My second Archer, made up in a silk crepe de chine.  This silk started it's life as plain white, and I was truly this close to leaving it white, because there is something pretty classic about a white, silk, button-up shirt, is there not? But I felt like maybe I could love it a little bit more if it was, I don't know, a little pinker.  So I dyed it.  Easy peasy.  Just a one step, good ol' fashioned, dunk-it-in-a-bucket-and-swish-it-around dye job. I mixed just the teensiest amounts of chocolate brown and coral pink dye (both from Dharma) to get the color I was aiming for.  And the color on my mind, my inspiration, was the pale shade of rose that the Roseate Spoonbill displays on it's soft, downy feathers.  See? Told you I had a point with all that bird nonsense!!


As this is my second time making Grainline's Archer, I won't go into too many details here (to read about my first Archer, go here). And while I wear my first Archer a ton (like, multiple times a week, sometimes) I did make some changes to the pattern this time around to get the fit closer to how I like my button-ups.  I've been very jealous of the fit on all of Andrea's Archers, and so decided to take a page out of her book and decrease some of the width through the shoulders (I used this tutorial) and take in the side seams a bit at the waist for a more feminine shape.  The changes were subtle (only half an inch at the shoulders and about an inch at the waist) and I think my finished shirt keeps some of the 'boyfriend' vibe that I love so much about this pattern, while making it just a bit more flattering on my body.  Score. 


Sewing this was also one of those experiences that sewists simply live for.  Everything came together absolutely gorgeously, the silk pressed beautifully, and because this shirt has so many sweet little details on it, it was one of those makes where you can actually see that you've made progress with your technique.  Very satisfying indeed.


I also made up Tessuti's Suzy Pants pattern in this navy and white patterned silk crepe that I scored while in NYC.  I can't remember the name of the store, because I was in such a post-blogger-meetup euphoria that I wasn't really paying attention, but I do remember that I spotted it and immediately thought, "Suzy Pants".  I've been obsessed with Kelli's Suzy's since she posted them, and felt like they would make the perfect transition pants for fall.

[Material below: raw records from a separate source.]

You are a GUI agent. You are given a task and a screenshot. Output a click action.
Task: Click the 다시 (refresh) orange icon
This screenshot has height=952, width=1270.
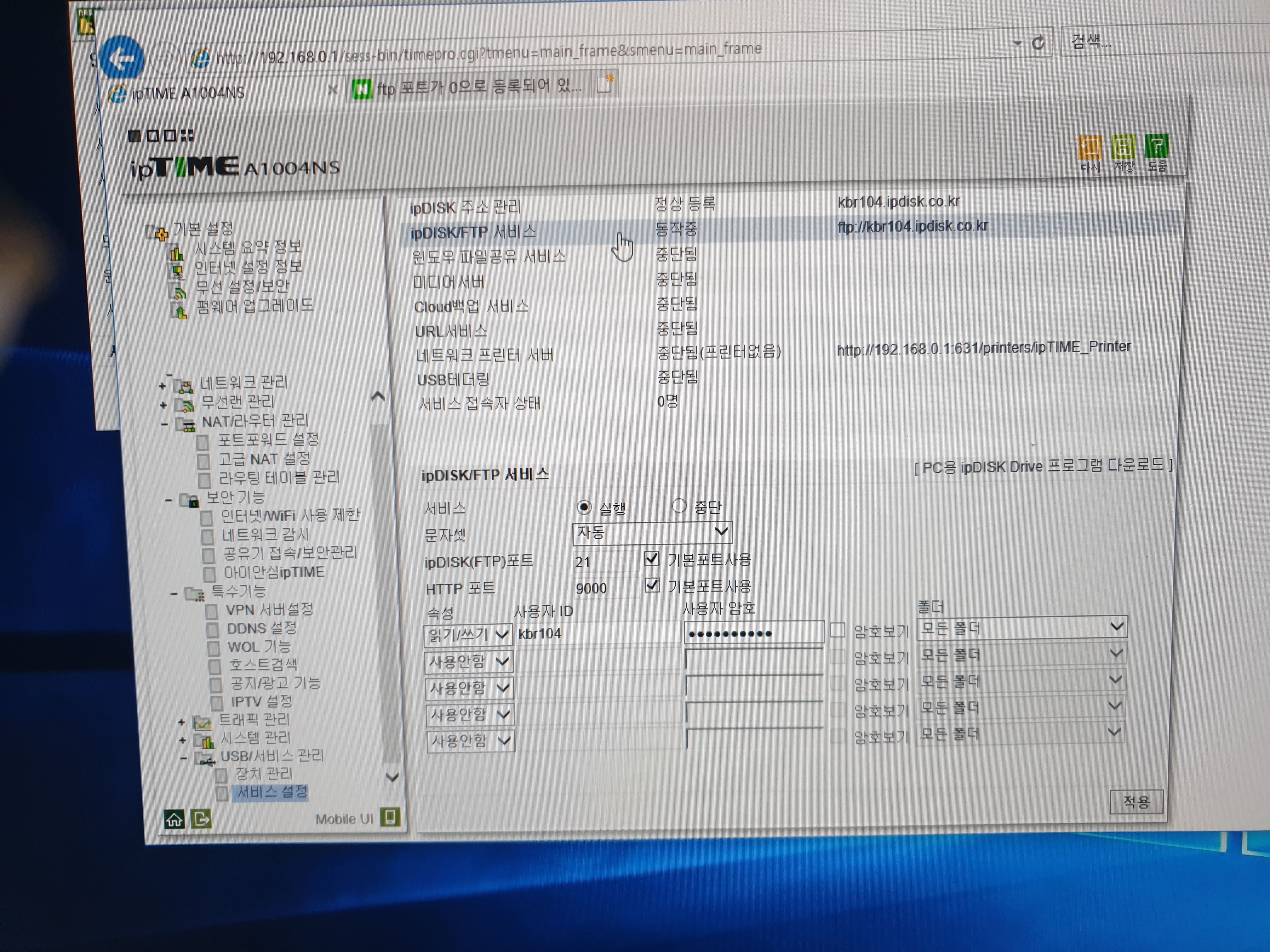tap(1089, 147)
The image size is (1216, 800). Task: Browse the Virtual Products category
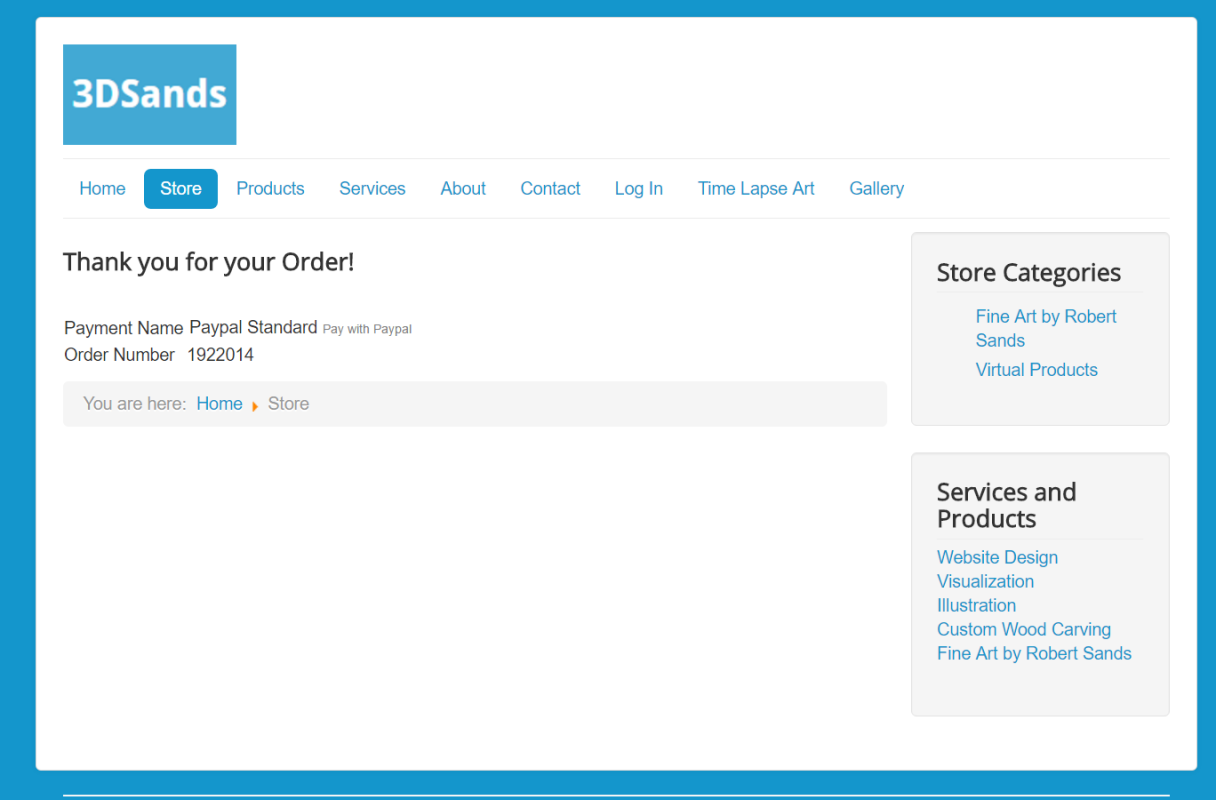pyautogui.click(x=1036, y=369)
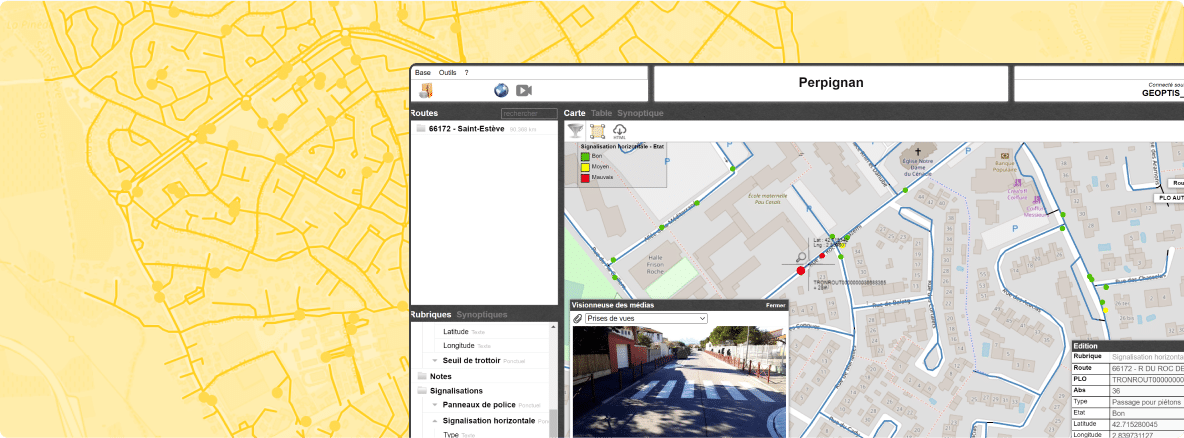
Task: Click the green Bon legend swatch
Action: coord(585,156)
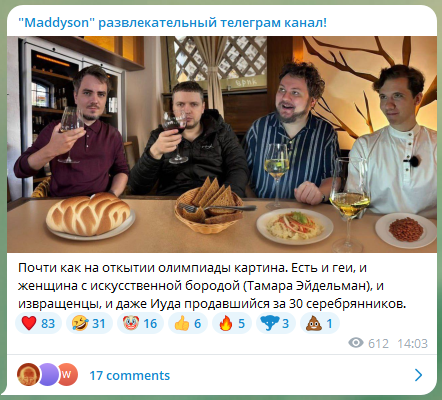Click the orange W commenter avatar

pyautogui.click(x=68, y=375)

I had already made one of Tessuti's patterns (here) and found them to be perfectly delightful to sew with.  I think much like Kelli, I was drawn to the Suzy pattern because they closely resemble a lot of the pleated, lightweight trousers that I've been seeing a lot from ready-to-wear lines.  While I probably could have done the work and converted my beloved Built By Wendy pants pattern to this style, it was much much easier to just download the Suzy pattern! I made these in a size XS, based off of my measurements and the finished garment measurements, and the fit was just what I was hoping for, loose, but not baggy. I also took a page from Kelli's book and made my Suzy's with a flat-front waistband and just elastic in the back.  I tapered the leg towards the ankle, and cropped the length, as well. I always think a tapered leg looks most stylish when it's cropped, plus, now they're the perfect length to wear with my fall/winter staples - my black booties! 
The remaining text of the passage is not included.